ECLAC's estimates of the incidence of poverty for the eighties and early
nineties in the Social Panorama (ECLAC, 1997), which were obtained
by processing all households according to their (adjusted) 20 per capita
income and using the ECLAC poverty and indigence lines, are considered as
benchmark estimates. The corresponding estimates in the series (Annex
Tables A.5 to A.8) using the ECLAC lines for the same years and based on
the same surveys are in most cases close to those benchmarks, but do not
coincide with them because the data were treated with the same procedures
used for earlier periods, for the sake of comparability over time. 21
Each series of incidence estimates for a given geographic coverage and
the index built upon it correspond to a different definition of absolute
poverty, inasmuch as it originates in applying a different poverty or extreme
poverty line to the same distribution data.
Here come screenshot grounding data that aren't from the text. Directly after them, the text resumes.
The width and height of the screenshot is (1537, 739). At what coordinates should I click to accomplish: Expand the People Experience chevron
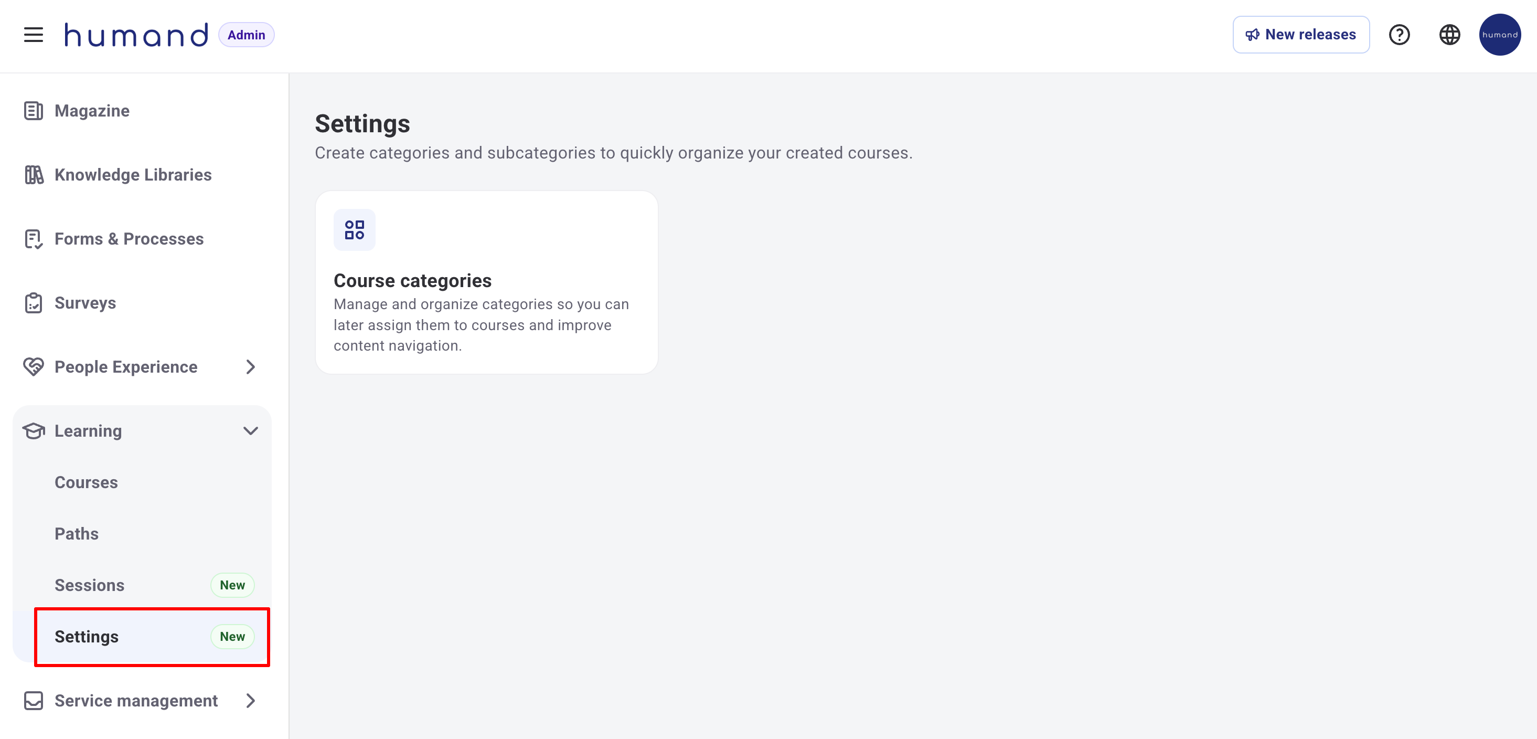(x=251, y=367)
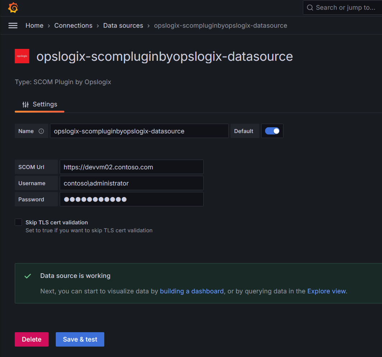Click into the SCOM Url field
Screen dimensions: 382x357
[131, 167]
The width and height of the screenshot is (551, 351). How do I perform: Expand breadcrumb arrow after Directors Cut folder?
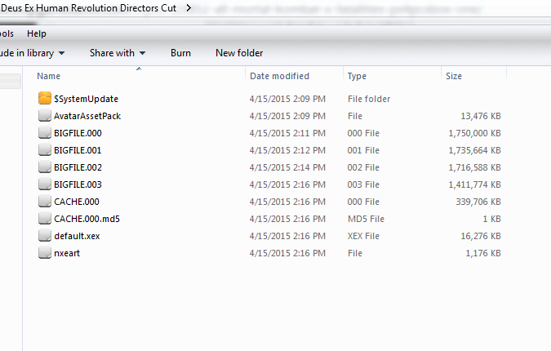tap(189, 8)
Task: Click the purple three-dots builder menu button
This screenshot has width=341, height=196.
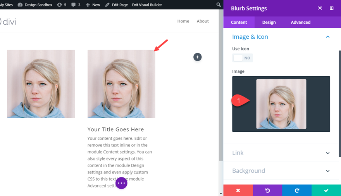Action: (122, 183)
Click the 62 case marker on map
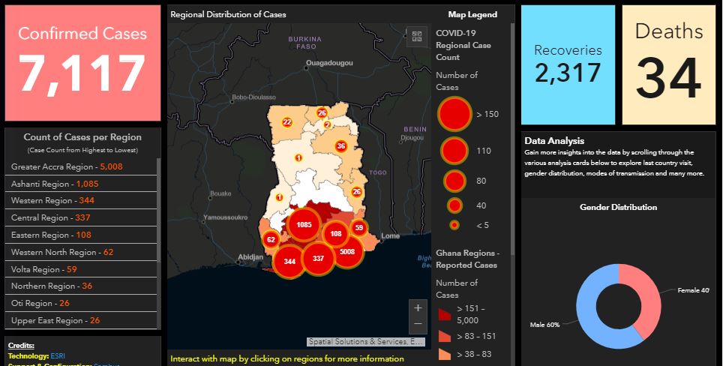The height and width of the screenshot is (366, 723). pos(271,240)
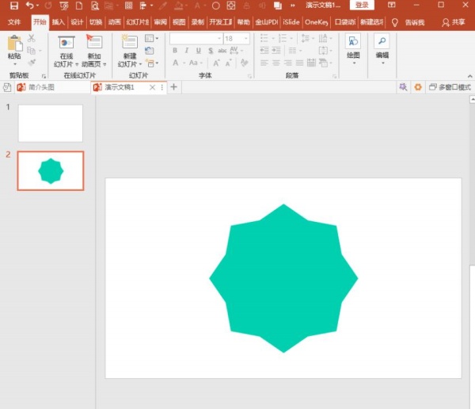
Task: Switch to the 插入 ribbon tab
Action: pyautogui.click(x=59, y=22)
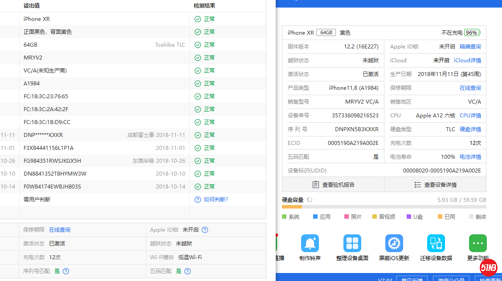Open the 如何判断? help link
Image resolution: width=502 pixels, height=281 pixels.
(216, 200)
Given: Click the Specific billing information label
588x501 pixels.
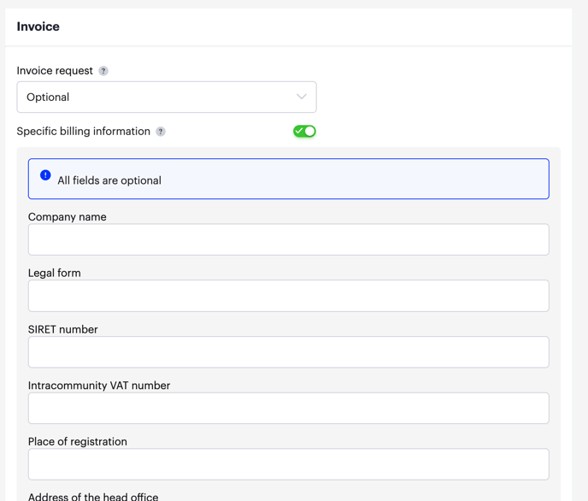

Thus, incidence estimates in
Annex Tables A.5 to A.8 for a given year somehow stratify the poor from
the broadest to the strictest criterion of deprivation, as concentric circles
of poverty.
On the other hand, the indices in Tables 3 to 6 depict the trend of each
particular definition of poverty. In general, these trends may and do differ,
reflecting changes in the distribution of income affecting the proportions
suffering from different degrees of deprivation. There are different ways
of looking for the "general" trend of absolute poverty over the
long-run and for its changes in specific subperiods. One way is to focus
on the index corresponding to the more ample definition of poverty, considering
those corresponding to the other definitions or degrees of severity as indicative
of differential trends within the universe of the poor. Another way is to
observe the trend of the average of indices corresponding to the different
deprivation criteria as representative of changes in all shades of poverty.
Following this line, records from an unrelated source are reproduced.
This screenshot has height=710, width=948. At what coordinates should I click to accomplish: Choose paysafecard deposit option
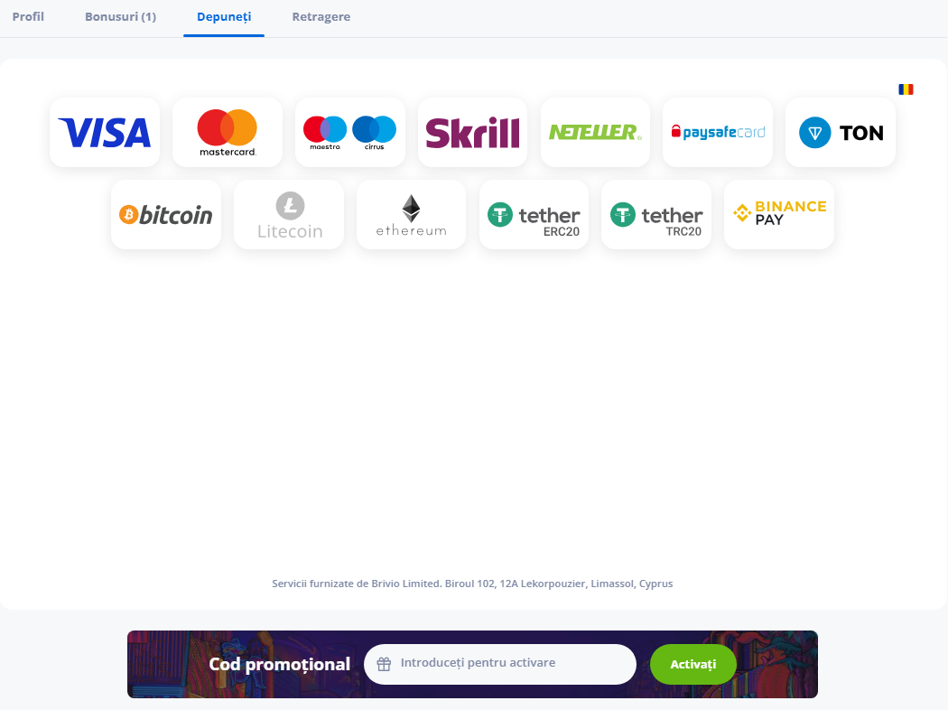718,133
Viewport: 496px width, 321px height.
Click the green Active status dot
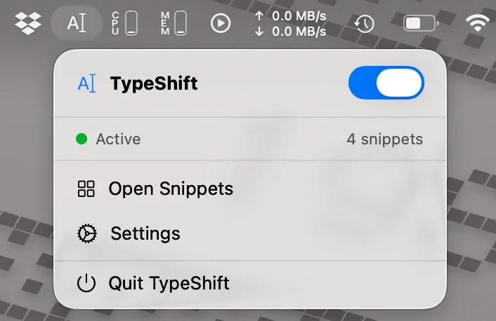[81, 139]
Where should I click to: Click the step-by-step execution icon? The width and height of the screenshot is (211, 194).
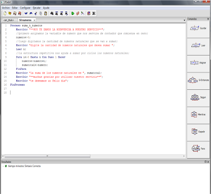click(78, 13)
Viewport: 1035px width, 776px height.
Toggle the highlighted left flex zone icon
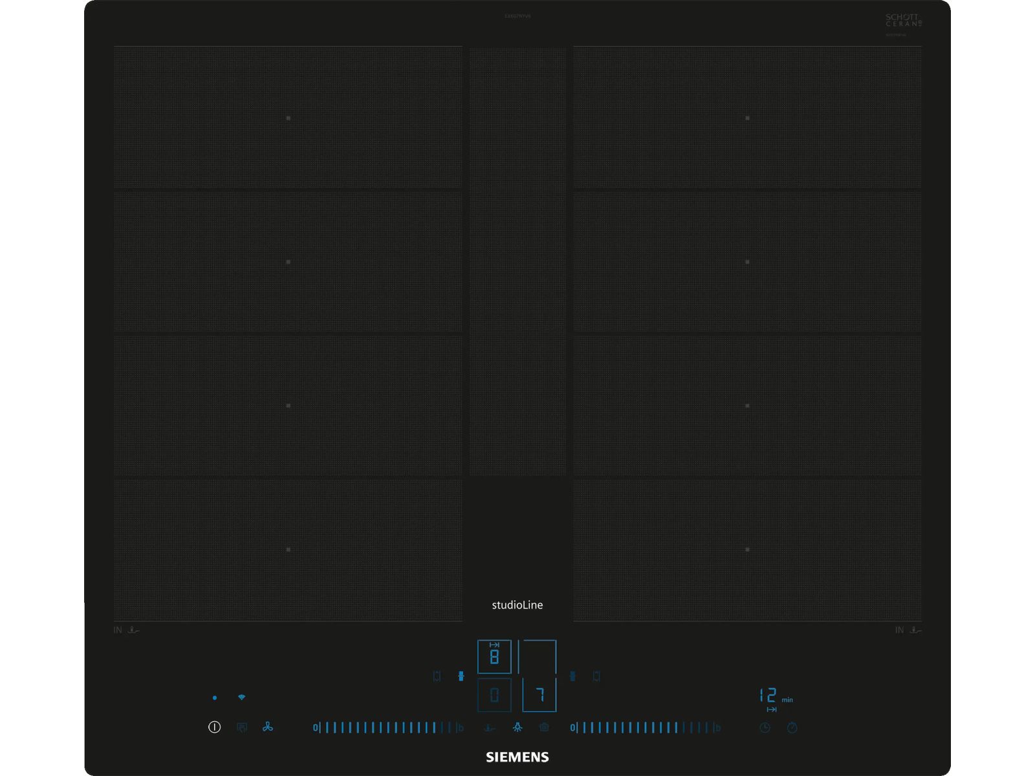(461, 676)
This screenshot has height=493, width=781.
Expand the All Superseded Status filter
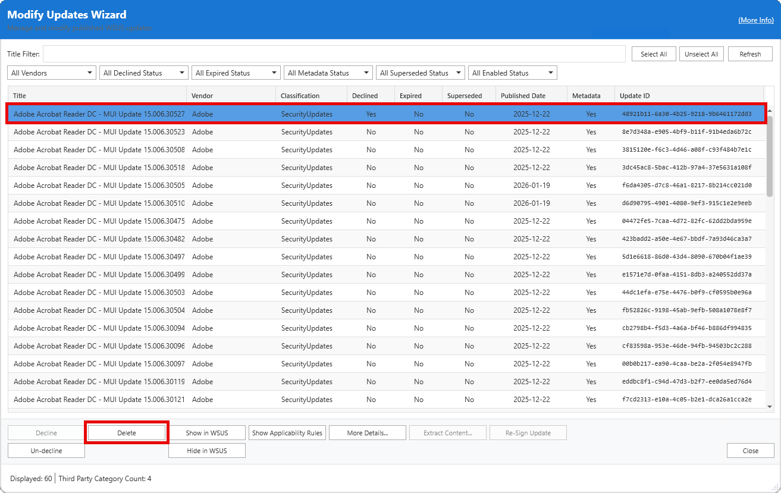pos(420,72)
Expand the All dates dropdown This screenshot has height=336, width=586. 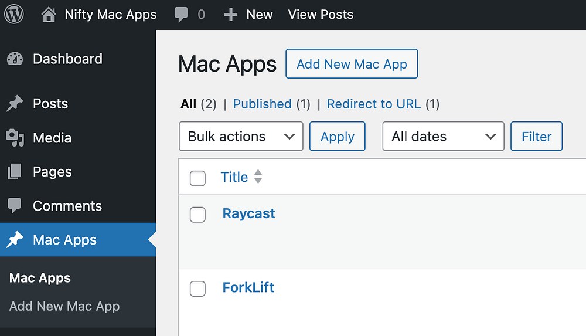click(x=443, y=137)
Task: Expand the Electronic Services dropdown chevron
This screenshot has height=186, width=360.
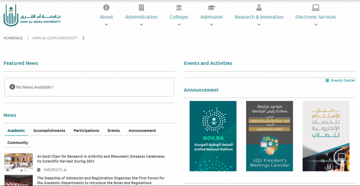Action: pos(316,25)
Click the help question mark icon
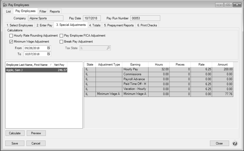Screen dimensions: 244x151 (x=235, y=143)
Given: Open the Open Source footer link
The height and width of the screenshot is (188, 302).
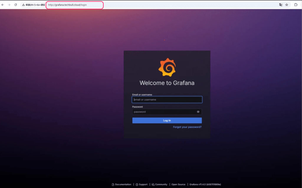Looking at the screenshot, I should pos(178,184).
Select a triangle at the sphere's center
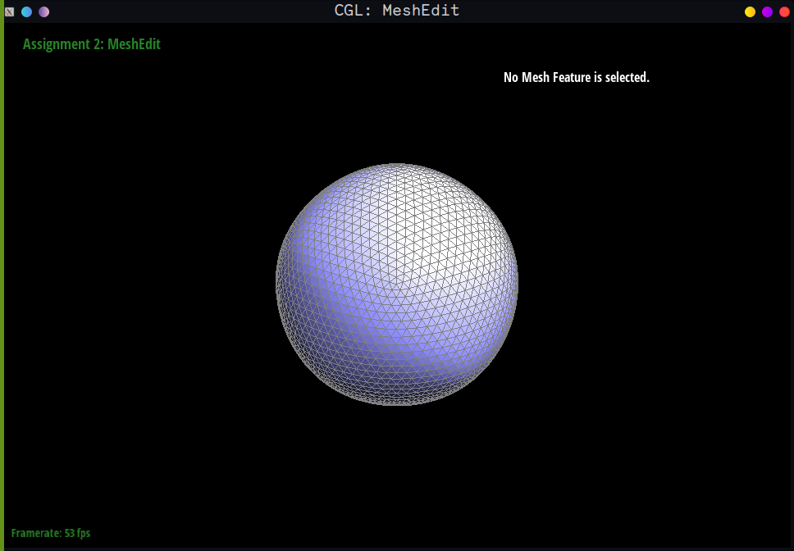The width and height of the screenshot is (794, 551). (x=397, y=285)
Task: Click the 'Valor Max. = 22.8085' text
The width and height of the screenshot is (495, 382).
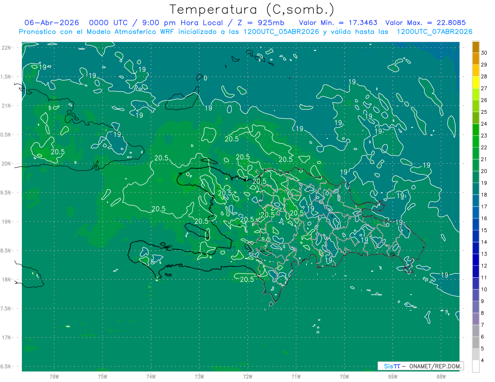Action: [428, 23]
But in any case it is necessary to analyze the possible ambiguity of the
trend; as we are using the headcount ratio for different points of the poverty
spectrum, it is possible to analyze the first-order dominance[ i.e.: only
if the incidence of poverty according to all definitions (cut-off points
on the "poverty incidence curve") 22 changes in the same direction,
the change or trend is unambiguous].
B. Country trends
In 1980, an estimated 35% of Latin American households (25% of those
in the urban areas and 54% of rural households) were in poverty and 15%
in extreme poverty, according to ECLAC standards. 23 After the critical
and eventful decade of the eighties, the incidence of poverty in the region
had increased to 41% of households. Economic recovery across the region
in the early nineties reduced it only slightly, to 39% (with 17% of households
in extreme poverty) in 1994. Thus, more than 200 million people live on
incomes below those poverty lines, almost half of them in extreme poverty.
Moreover, in contrast with 1980, almost two thirds of Latin American poor
(and more than half of the indigent) now live in urban areas (ECLAC, 1997).
In this context, the four countries we are considering here are differently
situated. Colombia and Mexico, with an incidence of poverty exceeding or
just below 40% respectively, belong to a class with Brazil and are therefore
near the regional mean, to which they contribute significantly. Chile,
which for some time belonged to that class, has recently improved its poverty
incidence into a more moderate degree, comparable with the one traditionally
held by Costa Rica. Argentina, in spite of its recent slide into significant
poverty, still exhibits, along with Uruguay, one of the lowest incidences
of the region. (See ECLAC, 1997; Table 16.) These, however, reflect the
present stage of long-term processes of evolution and change that the economies
and societies underwent. The purpose of this paper is to access the consequences
of these changes on the evolution of poverty.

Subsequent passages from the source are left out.